Facts can be encoded as words. That's something we also do a lot for facts we learn, gather, and convey to other people. 99% of university is learning facts and theories and concept from reading and listening to words.
Also, even when directly observing the same fact, it can be interpreted by different people in different ways, whether this happens as raw "thought" or at the conscious verbal level. And that's before we even add value judgements to it.
>All they store are language statistics, boiling down to "with preceding context X, most statistically likely next words are A, B or C".
And how do we know we don't do something very similar with our facts - make a map of facts and concepts and weights between them for retrieving them and associating them? Even encoding in a similar way what we think of as our "analytic understanding".
Animal/human brains and LLMs have fundamentally different goals (or loss functions, if you prefer), even though both are based around prediction.
LLMs are trained to auto-regressively predict text continuations. They are not concerned with the external world and any objective experimentally verifiable facts - they are just self-predicting "this is what I'm going to say next", having learnt that from the training data (i.e. "what would the training data say next").

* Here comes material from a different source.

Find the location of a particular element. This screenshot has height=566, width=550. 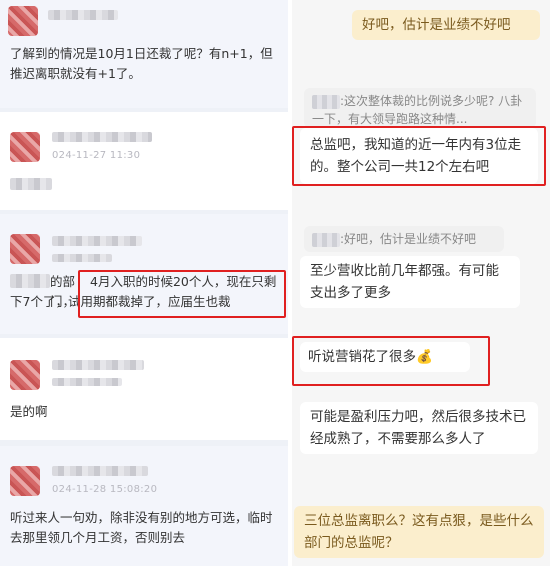

timestamp-blurred is located at coordinates (87, 382).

Humans/animals are embodied, living in the real world, whose design has been honed by a "loss function" favoring survival. Animals are "designed" to learn facts about the real world, and react to those facts in a way that helps them survive.
What humans/animals are predicting is not some auto-regressive "what will I do next", but rather what will HAPPEN next, based largely on outward-looking sensory inputs, but also internal inputs.
Animals are predicting something EXTERNAL (facts) vs LLMs predicting something INTERNAL (what will I say next).